The Henry Cow Box Redux was released to coincide with the 50th anniversary of the formation of Henry Cow. Included in the box set are three 60-page booklets: Book 1: The Studio Volumes 1–7; Book 2: The Road Volumes 8–12; and Book 3: The Road Volumes 13–17. All the studio CDs were remastered by Bob Drake. RēR Megacorp also released the Ex Box bonus CD as a free-standing album.

In December 2022, a supplemental CD was released, Volume 20: Glastonbury and Elsewhere containing unreleased material uncovered after the release of the Redux box set in 2019.

Reception
A review of The Henry Cow Box Redux: The Complete Henry Cow in Moors Magazine called Henry Cow "one of the most fascinating and best British bands ever". It described their music as having "the mentality of free jazz and the discipline of the intelligent rock of Zappa". It was always "exciting" and "surprising" music and just as relevant today as it was 50 years ago. The reviewer concluded that "[t]his box is an absolute must for lovers of intelligent jazz rock."

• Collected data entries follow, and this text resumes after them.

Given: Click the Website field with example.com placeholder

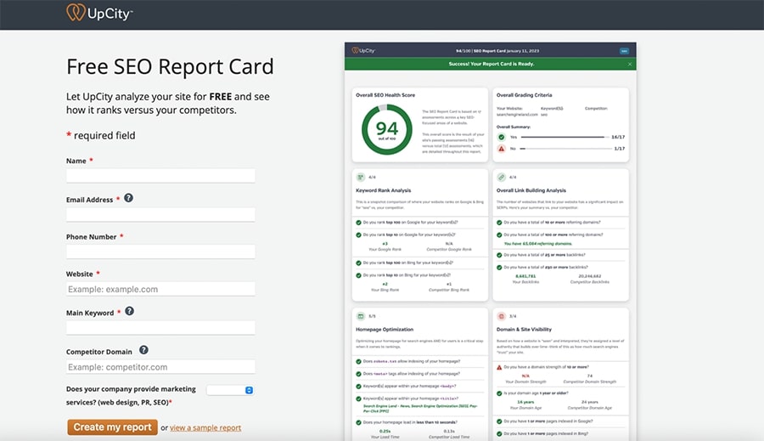Looking at the screenshot, I should [x=160, y=289].
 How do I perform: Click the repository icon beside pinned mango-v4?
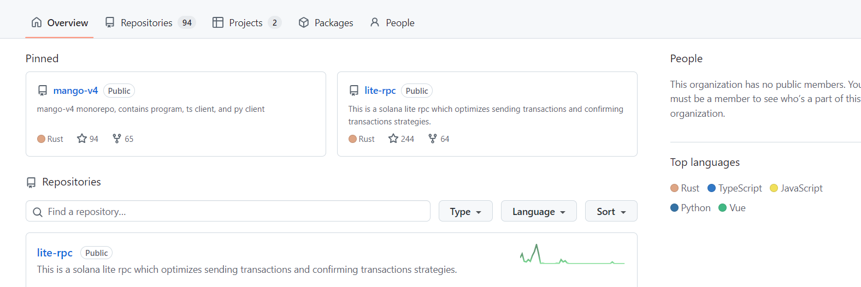pos(43,91)
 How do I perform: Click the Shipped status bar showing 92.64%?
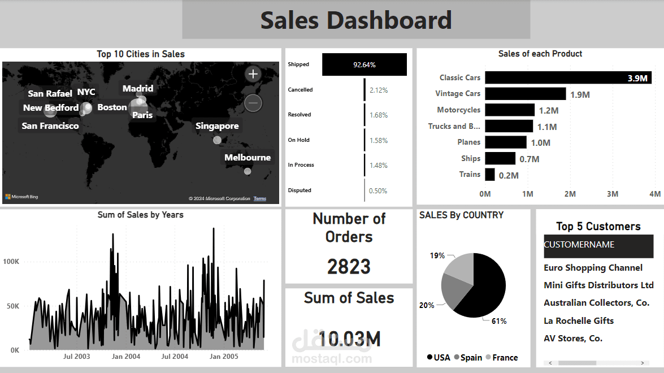(364, 64)
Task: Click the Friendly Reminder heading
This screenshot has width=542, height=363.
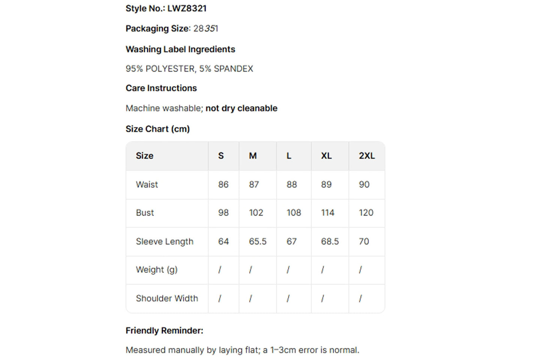Action: coord(164,331)
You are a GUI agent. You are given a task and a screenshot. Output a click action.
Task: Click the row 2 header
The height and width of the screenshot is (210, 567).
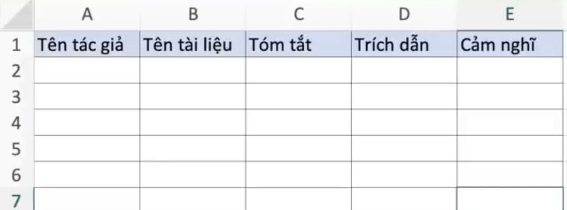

Reviewing the box set in the British progressive rock magazine, Prog, Mike Barnes called Henry Cow "one of the most exploratory groups of the 70s". He praised their studio albums in the box, from the "dazzling" Canterbury-influenced debut, Legend, to the "concise, chamber ensemble feel" of Western Culture. The remainder of the collection, their live recordings, completes the Henry Cow story. He said the band's improvisations were "rare in progressive rock", but felt that while much of their music was "extraordinary", not all of it worked. For example, Barnes described the Trondheim concert as "desultory instrumental conversations", and Tim Hodgkinson's "severe, serialist 16-minute" "Erk Gah" on the DVD in Verey "a very tough nut to crack". But Barnes complemented the performance in Bremen of Fred Frith's "New Suite", and the concert in Halsteren where the band played with themes from Hodgkinson's "Living in the Heart of the Beast".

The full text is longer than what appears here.